What Skills Can Our Children Pick Up This Year?

What Skills Can Our Children Pick Up This Year?

Parents often ask me, “What is the one skill that I should teach my child?”, and I can never think of any one such skill so over the last 7 years, I have always responded with different answers, like empathy, compassion, adaptability and so on. 

I started my journey in 2022, with journaling. I started writing a lot about what i was thinking and remembering. I wrote about my visions, from the past, present and future. 

Later that month when my husband and I were in New York we spent 3 hrs in Barns & Nobles choosing different journals for our friends and family. We made a resolution that we would stop gifting wines, alcohol, cakes etc on special occasions like birthdays and anniversaries. Instead we would gift them a journal, with a small message. Later sometime a friend who received a journal from us for his birthday described it as , “A gift that keeps on giving.”

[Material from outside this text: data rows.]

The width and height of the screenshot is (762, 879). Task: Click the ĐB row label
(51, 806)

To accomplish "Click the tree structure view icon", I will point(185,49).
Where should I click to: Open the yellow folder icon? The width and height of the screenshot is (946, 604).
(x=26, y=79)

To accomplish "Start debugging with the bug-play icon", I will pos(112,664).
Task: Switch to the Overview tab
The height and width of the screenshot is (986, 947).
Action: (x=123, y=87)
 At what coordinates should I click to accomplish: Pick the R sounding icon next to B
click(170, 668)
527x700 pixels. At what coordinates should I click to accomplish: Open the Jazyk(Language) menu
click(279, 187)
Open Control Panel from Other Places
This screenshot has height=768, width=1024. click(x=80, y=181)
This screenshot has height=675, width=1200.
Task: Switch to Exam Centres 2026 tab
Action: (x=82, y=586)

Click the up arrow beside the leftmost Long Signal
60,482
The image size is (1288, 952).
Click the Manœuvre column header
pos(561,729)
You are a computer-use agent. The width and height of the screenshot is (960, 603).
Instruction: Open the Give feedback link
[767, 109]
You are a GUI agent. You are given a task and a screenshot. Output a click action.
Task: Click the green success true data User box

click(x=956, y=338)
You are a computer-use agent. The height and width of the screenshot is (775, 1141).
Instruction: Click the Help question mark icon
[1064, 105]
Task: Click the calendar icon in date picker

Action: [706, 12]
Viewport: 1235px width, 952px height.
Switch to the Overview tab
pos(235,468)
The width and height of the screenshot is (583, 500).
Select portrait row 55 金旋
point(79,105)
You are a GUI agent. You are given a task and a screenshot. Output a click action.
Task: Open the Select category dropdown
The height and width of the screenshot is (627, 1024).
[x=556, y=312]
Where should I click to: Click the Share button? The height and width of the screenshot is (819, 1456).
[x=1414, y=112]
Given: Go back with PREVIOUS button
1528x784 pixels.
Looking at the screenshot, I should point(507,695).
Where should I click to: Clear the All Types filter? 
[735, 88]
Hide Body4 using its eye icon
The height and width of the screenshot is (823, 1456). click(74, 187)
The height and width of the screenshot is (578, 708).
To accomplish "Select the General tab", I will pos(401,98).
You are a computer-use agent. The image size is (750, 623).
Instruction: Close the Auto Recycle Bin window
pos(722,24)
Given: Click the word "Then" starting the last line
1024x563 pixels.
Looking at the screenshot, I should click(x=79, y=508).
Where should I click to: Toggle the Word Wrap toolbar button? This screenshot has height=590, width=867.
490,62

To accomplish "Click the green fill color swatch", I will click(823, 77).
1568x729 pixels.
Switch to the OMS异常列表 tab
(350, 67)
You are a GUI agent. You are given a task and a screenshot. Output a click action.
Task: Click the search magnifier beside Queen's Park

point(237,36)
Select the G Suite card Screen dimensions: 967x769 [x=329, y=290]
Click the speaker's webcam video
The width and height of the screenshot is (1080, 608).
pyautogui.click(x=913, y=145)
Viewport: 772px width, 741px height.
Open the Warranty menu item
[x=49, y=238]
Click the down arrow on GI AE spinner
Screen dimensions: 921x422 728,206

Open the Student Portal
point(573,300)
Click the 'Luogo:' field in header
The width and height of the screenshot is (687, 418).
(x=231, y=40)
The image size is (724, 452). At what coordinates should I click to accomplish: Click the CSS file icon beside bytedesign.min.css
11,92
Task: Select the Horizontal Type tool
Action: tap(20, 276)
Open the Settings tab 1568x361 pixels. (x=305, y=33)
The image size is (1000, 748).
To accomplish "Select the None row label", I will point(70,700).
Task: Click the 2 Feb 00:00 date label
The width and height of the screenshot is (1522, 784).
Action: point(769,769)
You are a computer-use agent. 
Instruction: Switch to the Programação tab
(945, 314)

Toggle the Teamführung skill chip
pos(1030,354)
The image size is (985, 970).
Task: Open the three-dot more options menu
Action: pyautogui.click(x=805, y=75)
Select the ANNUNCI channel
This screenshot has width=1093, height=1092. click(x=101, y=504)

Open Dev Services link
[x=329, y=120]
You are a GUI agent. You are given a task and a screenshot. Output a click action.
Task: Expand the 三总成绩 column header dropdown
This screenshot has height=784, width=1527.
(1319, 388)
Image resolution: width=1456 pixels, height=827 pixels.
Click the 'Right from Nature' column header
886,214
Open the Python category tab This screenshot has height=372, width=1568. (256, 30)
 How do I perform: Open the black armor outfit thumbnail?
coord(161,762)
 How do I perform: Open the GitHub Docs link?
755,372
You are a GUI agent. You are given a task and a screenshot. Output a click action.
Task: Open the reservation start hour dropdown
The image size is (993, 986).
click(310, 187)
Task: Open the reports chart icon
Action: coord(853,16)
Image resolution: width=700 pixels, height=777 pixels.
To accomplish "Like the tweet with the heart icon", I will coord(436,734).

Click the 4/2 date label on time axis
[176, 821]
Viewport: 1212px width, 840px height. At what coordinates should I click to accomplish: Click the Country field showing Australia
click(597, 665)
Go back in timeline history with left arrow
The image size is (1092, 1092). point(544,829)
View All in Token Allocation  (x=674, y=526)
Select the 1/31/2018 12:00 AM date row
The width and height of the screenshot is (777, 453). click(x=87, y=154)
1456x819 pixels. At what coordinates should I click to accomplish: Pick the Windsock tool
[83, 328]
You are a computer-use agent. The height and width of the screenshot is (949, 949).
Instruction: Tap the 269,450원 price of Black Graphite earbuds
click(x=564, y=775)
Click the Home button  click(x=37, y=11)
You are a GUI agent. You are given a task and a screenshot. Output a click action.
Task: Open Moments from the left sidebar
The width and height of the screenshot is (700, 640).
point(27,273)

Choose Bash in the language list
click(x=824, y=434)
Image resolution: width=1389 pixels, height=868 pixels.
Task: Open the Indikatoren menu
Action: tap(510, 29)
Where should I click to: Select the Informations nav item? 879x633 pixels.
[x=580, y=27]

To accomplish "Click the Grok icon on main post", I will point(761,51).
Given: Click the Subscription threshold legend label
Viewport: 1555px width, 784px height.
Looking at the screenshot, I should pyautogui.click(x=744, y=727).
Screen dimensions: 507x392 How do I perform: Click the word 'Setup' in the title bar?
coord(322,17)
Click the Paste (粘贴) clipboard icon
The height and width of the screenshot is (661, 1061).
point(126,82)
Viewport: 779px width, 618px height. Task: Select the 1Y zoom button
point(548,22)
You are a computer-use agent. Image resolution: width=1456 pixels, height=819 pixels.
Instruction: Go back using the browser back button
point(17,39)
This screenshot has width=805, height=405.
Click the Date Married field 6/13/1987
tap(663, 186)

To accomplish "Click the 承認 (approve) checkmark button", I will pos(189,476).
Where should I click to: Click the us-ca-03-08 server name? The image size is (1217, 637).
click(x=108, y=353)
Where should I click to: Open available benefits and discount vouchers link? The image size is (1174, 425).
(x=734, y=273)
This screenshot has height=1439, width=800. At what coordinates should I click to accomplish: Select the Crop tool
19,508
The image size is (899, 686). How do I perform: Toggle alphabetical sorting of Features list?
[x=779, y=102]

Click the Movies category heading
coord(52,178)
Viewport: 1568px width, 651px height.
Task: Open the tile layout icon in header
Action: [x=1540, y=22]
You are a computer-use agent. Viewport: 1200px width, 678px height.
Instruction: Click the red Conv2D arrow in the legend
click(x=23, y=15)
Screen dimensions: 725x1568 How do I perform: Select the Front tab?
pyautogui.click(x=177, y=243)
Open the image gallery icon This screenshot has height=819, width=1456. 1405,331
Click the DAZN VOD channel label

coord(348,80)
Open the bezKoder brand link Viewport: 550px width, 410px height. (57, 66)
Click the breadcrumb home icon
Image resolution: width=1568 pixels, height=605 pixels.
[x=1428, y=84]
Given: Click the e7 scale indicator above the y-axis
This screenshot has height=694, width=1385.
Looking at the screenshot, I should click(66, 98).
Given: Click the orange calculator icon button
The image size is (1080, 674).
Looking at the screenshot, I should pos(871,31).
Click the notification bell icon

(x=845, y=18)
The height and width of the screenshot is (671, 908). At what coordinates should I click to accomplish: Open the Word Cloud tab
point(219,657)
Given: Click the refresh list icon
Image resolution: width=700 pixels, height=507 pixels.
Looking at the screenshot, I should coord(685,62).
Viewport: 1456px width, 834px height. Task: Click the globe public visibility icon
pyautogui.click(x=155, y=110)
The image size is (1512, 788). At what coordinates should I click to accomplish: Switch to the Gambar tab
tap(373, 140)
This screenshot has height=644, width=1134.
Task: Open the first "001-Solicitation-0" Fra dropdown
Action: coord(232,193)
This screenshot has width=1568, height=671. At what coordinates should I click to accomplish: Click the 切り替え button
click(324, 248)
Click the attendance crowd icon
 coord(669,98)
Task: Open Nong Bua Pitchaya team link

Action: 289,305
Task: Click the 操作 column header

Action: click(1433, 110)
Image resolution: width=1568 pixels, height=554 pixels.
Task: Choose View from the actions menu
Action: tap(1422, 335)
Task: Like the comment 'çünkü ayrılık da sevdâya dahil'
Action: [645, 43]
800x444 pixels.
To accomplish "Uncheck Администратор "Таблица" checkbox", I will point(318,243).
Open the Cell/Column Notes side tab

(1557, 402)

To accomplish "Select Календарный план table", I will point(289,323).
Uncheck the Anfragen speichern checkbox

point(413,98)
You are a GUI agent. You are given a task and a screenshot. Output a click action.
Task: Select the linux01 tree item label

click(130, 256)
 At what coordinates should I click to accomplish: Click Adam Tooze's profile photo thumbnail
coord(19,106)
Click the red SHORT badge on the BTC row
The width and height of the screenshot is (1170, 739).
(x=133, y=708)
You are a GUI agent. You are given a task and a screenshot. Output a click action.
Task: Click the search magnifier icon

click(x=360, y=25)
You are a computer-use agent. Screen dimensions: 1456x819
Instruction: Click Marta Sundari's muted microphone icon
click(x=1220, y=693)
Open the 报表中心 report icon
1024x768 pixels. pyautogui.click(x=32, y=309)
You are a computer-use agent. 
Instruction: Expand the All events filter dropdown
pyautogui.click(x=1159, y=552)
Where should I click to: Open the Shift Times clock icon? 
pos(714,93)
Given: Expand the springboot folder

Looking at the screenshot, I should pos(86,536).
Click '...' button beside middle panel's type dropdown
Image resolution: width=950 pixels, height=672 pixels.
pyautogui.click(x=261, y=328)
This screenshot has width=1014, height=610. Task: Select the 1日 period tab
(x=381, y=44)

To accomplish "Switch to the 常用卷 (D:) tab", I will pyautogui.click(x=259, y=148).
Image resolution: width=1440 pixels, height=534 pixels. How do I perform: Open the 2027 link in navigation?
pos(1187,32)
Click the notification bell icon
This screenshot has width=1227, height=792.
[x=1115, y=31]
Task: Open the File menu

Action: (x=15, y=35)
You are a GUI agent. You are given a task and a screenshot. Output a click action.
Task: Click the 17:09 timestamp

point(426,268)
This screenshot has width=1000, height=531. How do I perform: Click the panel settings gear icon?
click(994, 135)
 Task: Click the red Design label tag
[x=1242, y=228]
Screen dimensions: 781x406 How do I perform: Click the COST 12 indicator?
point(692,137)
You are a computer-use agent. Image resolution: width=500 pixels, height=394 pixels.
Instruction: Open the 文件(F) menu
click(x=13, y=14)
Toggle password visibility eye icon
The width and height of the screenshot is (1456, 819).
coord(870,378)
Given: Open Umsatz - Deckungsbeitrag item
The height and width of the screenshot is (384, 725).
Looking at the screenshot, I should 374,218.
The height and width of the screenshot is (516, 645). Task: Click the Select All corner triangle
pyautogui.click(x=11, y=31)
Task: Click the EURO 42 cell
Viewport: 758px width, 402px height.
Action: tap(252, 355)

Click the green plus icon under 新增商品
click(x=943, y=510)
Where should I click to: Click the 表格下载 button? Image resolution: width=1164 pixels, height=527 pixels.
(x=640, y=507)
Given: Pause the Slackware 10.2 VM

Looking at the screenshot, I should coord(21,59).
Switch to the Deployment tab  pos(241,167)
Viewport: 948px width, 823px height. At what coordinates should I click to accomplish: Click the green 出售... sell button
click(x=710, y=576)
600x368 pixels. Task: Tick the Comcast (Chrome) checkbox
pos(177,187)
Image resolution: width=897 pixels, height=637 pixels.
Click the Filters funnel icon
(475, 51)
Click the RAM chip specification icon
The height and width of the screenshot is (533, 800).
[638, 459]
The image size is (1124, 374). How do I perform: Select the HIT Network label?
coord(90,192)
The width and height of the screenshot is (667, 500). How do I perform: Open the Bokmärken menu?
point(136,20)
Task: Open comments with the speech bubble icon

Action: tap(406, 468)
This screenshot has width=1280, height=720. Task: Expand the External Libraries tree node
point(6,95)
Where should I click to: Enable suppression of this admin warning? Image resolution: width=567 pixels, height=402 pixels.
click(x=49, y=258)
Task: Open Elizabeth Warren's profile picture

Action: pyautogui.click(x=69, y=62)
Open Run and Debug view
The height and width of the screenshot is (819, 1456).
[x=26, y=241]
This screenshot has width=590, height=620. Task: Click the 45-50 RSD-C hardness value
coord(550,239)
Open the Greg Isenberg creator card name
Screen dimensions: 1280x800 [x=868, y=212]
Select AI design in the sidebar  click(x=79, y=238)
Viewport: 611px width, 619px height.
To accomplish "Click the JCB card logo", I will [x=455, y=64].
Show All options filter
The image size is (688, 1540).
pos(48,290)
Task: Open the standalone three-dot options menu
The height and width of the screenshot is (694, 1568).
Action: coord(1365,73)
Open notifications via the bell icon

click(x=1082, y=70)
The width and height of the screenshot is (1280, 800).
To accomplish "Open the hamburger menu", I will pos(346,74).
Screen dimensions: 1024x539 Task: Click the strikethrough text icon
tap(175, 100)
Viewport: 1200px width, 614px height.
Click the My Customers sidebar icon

This year as we celebrated our 8th anniversary we were looking back at the year and how much journaling our thoughts helped us put together our ideas and visions. So we decided to make it an annual ritual to journal our adventures for the upcoming year, things we want to do together, places we want to go, people in our lives that we want to thank etc etc .

As all this was going on, I had a thought cross my mind. The moment my son starts to express himself through writing, I want to inculcate a habit of journaling, and not the temporary, phased journaling that happens on one vacation for a school project. We do many writing workshops for children at Grooming Tales. A lot of parents realize that writing is an important skill to develop, be it in any form, whether it is writing a story or some form of creative writing. In my history of working with children for 7 years, I have never seen this last for most children. It is usually a phase where they move on from one workshop to the next and sort of chase the next best skill to learn. 

There are very few children who carry it with them into adulthood. I remember journaling a lot as a child myself. I had this secret diary with a lock on it, and I kept the key in a place I thought no one would find it. Every night I would pen down all my thoughts on it. How my day went, some things that I wouldn’t want to share with any one etc. It was my think aloud platform. I know a lot of children did that back then and even now. It’s hard to recall when and where it stopped, and why? If I had to make a guess, I believe as I went to higher grades there were a lot of other priorities to my time than writing a journal, all those late nights were now spent studying or chatting with friends. All in all it didn’t seem like the most important habit to continue with, and OH! How wrong I was ! 

This last year has been a pure delight and full of clarity as I have re-picked up a skill that I developed for a brief period in my childhood, and every time I go back to my journal, I have new ideas and new plans that come to mind. It is amazing how sometimes one word or a simple phrase that you have penned down, can give way to a chain of thoughts and ideas. 

So if there was something called “A skill of the year” that children should learn, ‘Journaling’ would definitely top  as the skill to pick up this year, if your children haven’t already done that. I would say it doesn’t have to be just something your children learn to do, rather something you could do as a family also. At the same time we shouldn’t be forcing children to do it, but help them inculcate this habit in a way that they love to pen down their thoughts every now and then, so that they look forward to it and also find value in it. Hopefully these children will carry this habit with them into adulthood.